■ DOCUMENT PASSAGE ■
-- Start --

This Bill is another big step towards reforming Australia's merger rules and further boosting competition and productivity in our economy.
It outlines the biggest reforms to Australia's merger settings in almost 50 years.
It will create a regime that more efficiently and effectively targets mergers that are anti-competitive, while allowing mergers that are pro-competitive to proceed faster.
We understand most mergers have genuine economic benefits and are an important feature of any healthy, open financial system.
They can attract capital, re-tool businesses and improve the uptake of new technologies.
They can allow businesses to achieve greater economies of scale and scope, to access new resources, technology and expertise.
This can flow through to consumers via greater product choice and quality as well as lower prices.
But some mergers can cause serious economic harm.
This can happen when businesses are not interested in improving profitability by lifting productivity.
When they're solely focused on squeezing out competitors to capture a larger percentage of the market.
This can strangle innovation, reduce productivity in our economy and punish consumers with reduced choice.
Treasury's Competition Taskforce has spent a lot of its time hearing about and thinking about these issues.
This Taskforce and its work has made plain that Australia's approach to mergers is no longer fit for purpose.
The need for reform is clear.
Australia is one of only 3 OECD countries that doesn't require compulsory notification of mergers.
Last year, over 1,400 mergers were recorded, at a value of around $300 billion.
Meanwhile, the ACCC looked at an average of 330 mergers a year over the past decade.
But we don't know whether these are the right 330, or the mergers with the greatest potential to cause harm.
When the ACCC does assess mergers, the current approach is not transparent for businesses or the community.
Clearance can be too slow and cause expensive delays for some businesses as they wait.
This legislation will bring our merger system into the 21st century.
This Bill enshrines our historic reforms into law.
The legislation will improve our regime in five ways, by making the system faster, stronger, simpler, more targeted and more transparent.
Approvals will be faster under the new system, with mergers ticked within 30 working days where the ACCC is satisfied they pose no threat to competition.
The regime will be stronger thanks to a mandatory notification system and empowering the ACCC as the decision maker on all mergers.
The system will be simpler, because we are reducing three streams to a streamlined path to approval that removes duplication and standardises notification requirements for mergers.
It will be more targeted, because mergers that create, strengthen or entrench substantial market power will be identified and stopped while those consistent with our national economic interest will be fast tracked.
Finally, the merger regime will be more transparent, by ensuring the ACCC has better visibility of merger activity.
We are creating a public register of all mergers and acquisitions notified to the ACCC to promote this transparency and accountability.
Reviews of ACCC decisions will be the responsibility of the Competition Tribunal made up of a Federal Court judge, an economist and a business leader.
Under the strengthened system, not every merger will be captured.
Only mergers above monetary thresholds will need to be notified to the ACCC and be approved before proceeding.
The Government intends to set these monetary thresholds in regulations following the passage of this Bill.
There will be three key thresholds.

-- End --

■ SUPPLIED MATERIAL ■
-- Start --

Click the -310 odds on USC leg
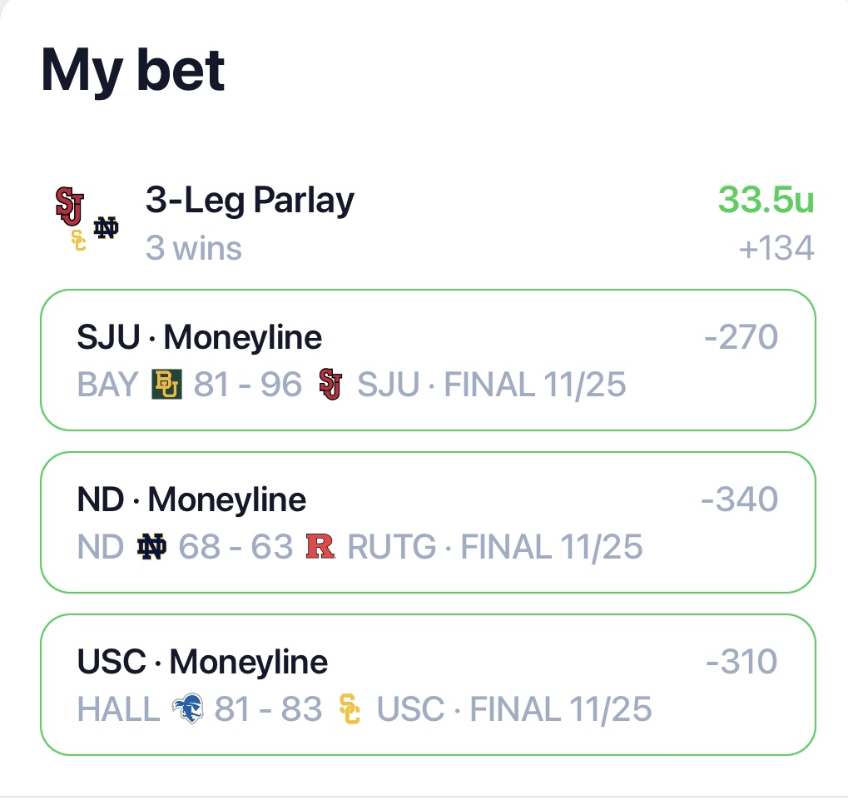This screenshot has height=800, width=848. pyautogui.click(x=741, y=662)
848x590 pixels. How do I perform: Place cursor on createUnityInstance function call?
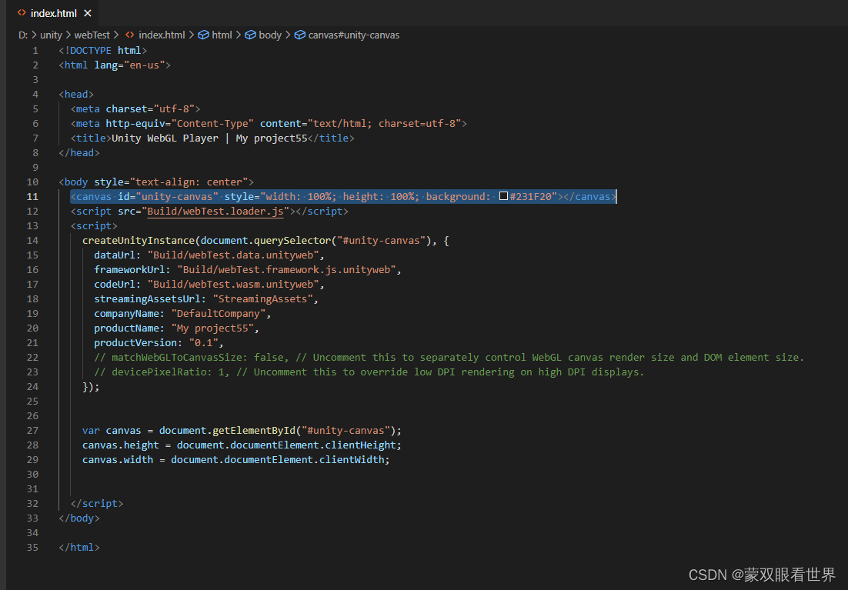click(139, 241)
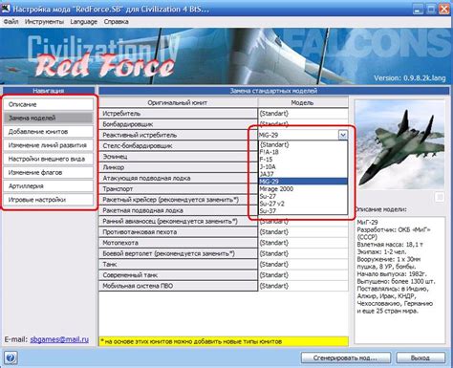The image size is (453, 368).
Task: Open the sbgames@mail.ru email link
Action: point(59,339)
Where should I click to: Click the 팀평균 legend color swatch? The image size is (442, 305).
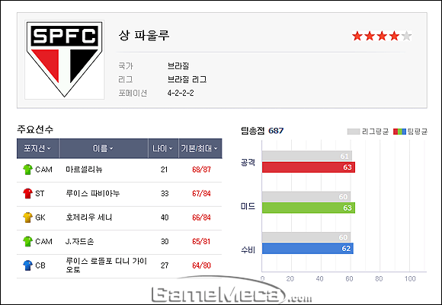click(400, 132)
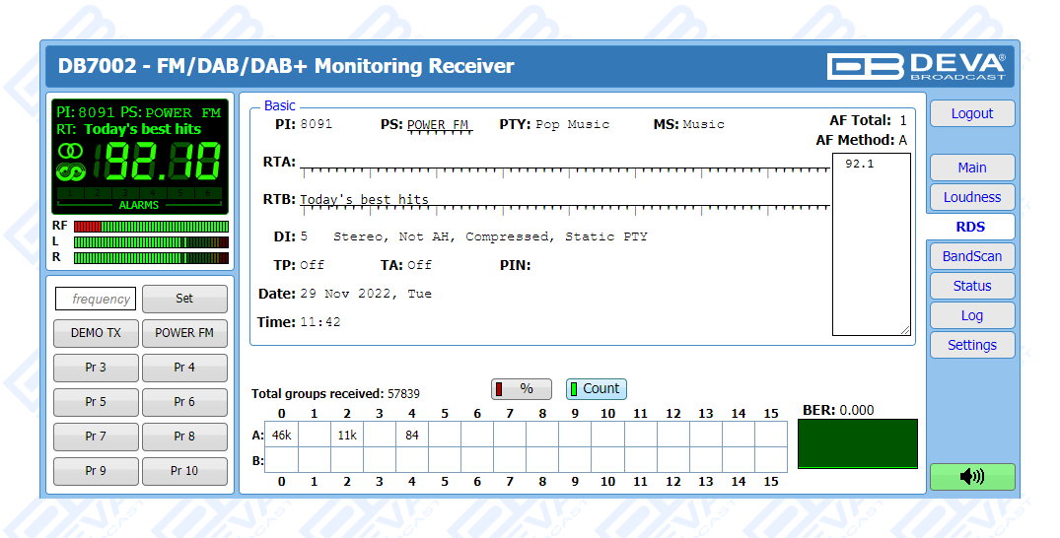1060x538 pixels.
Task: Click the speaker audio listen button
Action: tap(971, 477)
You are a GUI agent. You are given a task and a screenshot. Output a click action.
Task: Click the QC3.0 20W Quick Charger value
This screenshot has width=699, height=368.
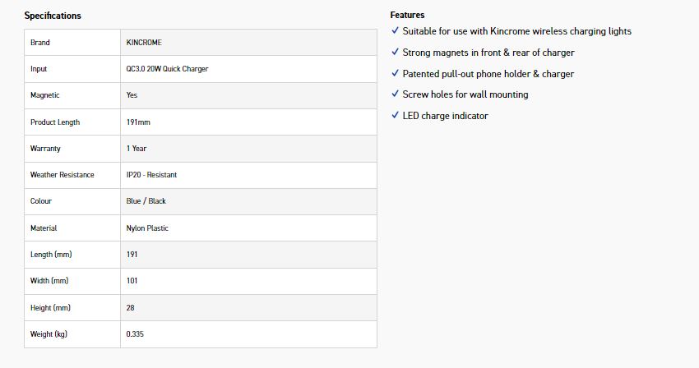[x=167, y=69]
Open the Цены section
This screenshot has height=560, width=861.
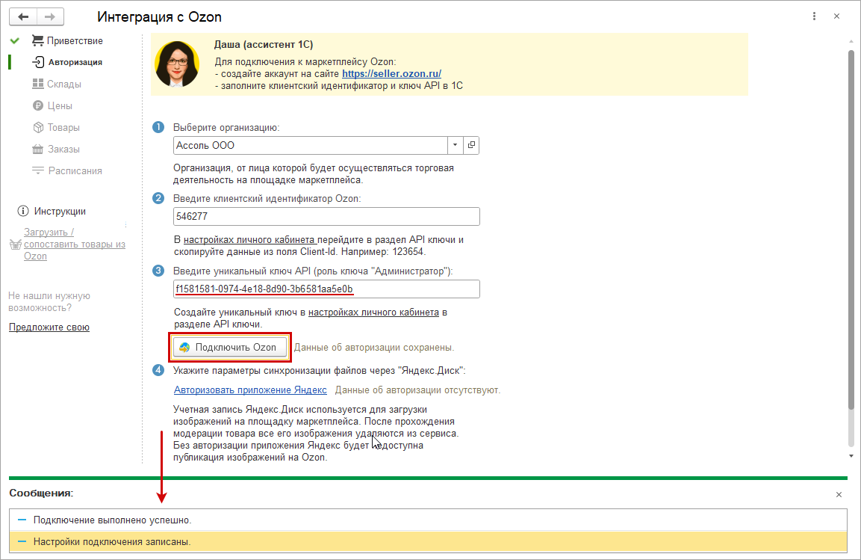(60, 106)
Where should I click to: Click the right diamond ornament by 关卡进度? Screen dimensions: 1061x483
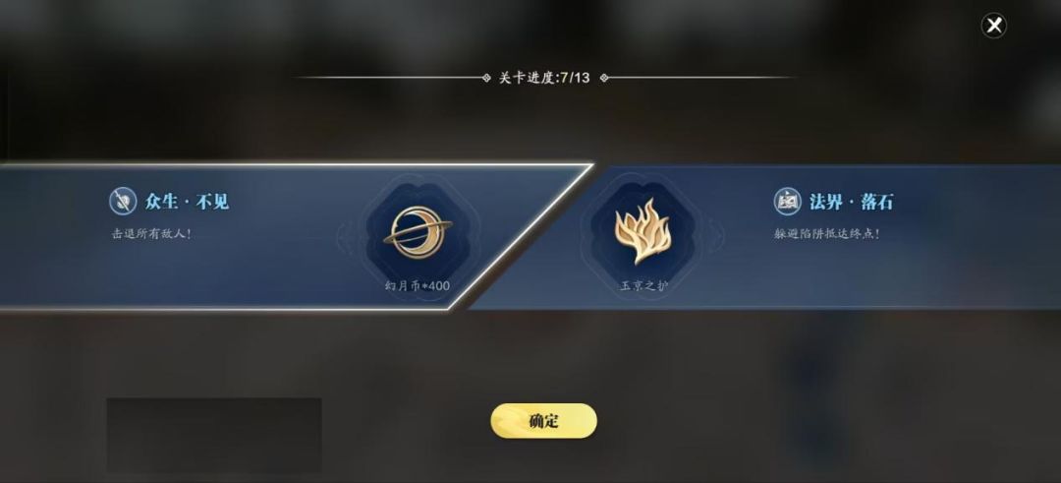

-- End --
-- Start --

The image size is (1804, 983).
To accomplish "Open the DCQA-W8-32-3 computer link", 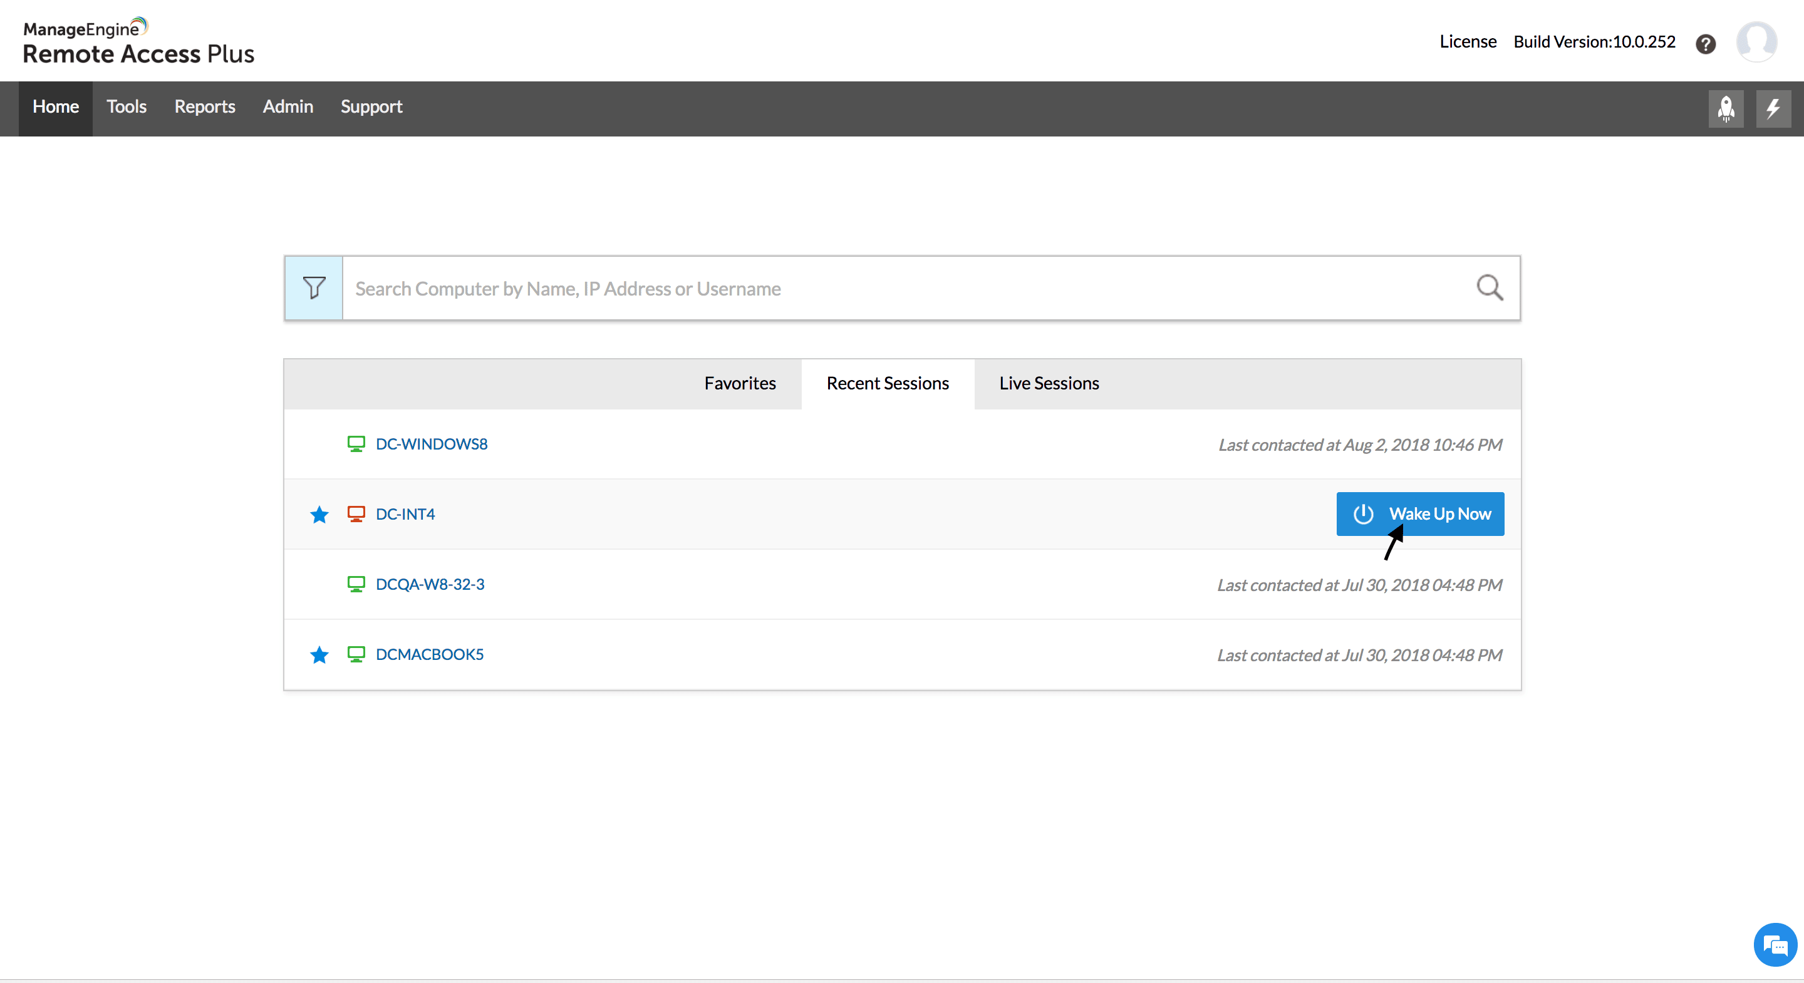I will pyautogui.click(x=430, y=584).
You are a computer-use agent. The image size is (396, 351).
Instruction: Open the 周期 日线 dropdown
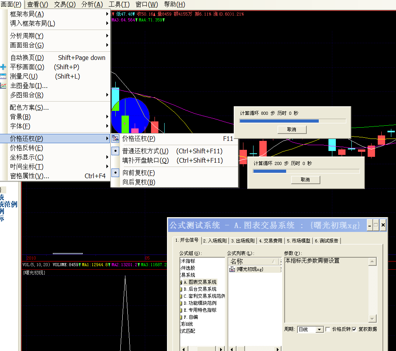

-- End --

■ SET EXERCISE A ■
List every way the merger reform passage says the legislation will improve the merger regime.
■ SET EXERCISE B ■
Arrange the listing lines as a JSON list of strings, one string per line and blank lines left out, starting at the line that contains "Click the -310 odds on USC leg" and ending after the line that contains "Where should I click to: Click the right". Omit the pictures.
The listing has no connection to the merger reform passage.

■ FULL ANSWER A ■
- Faster
- Stronger
- Simpler
- More targeted
- More transparent

■ FULL ANSWER B ■
[
  "Click the -310 odds on USC leg",
  "This screenshot has height=800, width=848. pyautogui.click(x=741, y=662)",
  "848x590 pixels. How do I perform: Place cursor on createUnityInstance function call?",
  "click(139, 241)",
  "The image size is (453, 368).",
  "Task: Open the sbgames@mail.ru email link",
  "Action: point(59,339)",
  "Where should I click to: Click the 팀평균 legend color swatch? The image size is (442, 305).",
  "click(400, 132)",
  "1060x538 pixels.",
  "Task: Click the speaker audio listen button",
  "Action: tap(971, 477)",
  "You are a GUI agent. You are given a task and a screenshot. Output a click action.",
  "Task: Click the QC3.0 20W Quick Charger value",
  "This screenshot has width=699, height=368.",
  "[x=167, y=69]",
  "Open the Цены section",
  "This screenshot has height=560, width=861.",
  "(60, 106)",
  "Where should I click to: Click the right diamond ornament by 关卡进度? Screen dimensions: 1061x483"
]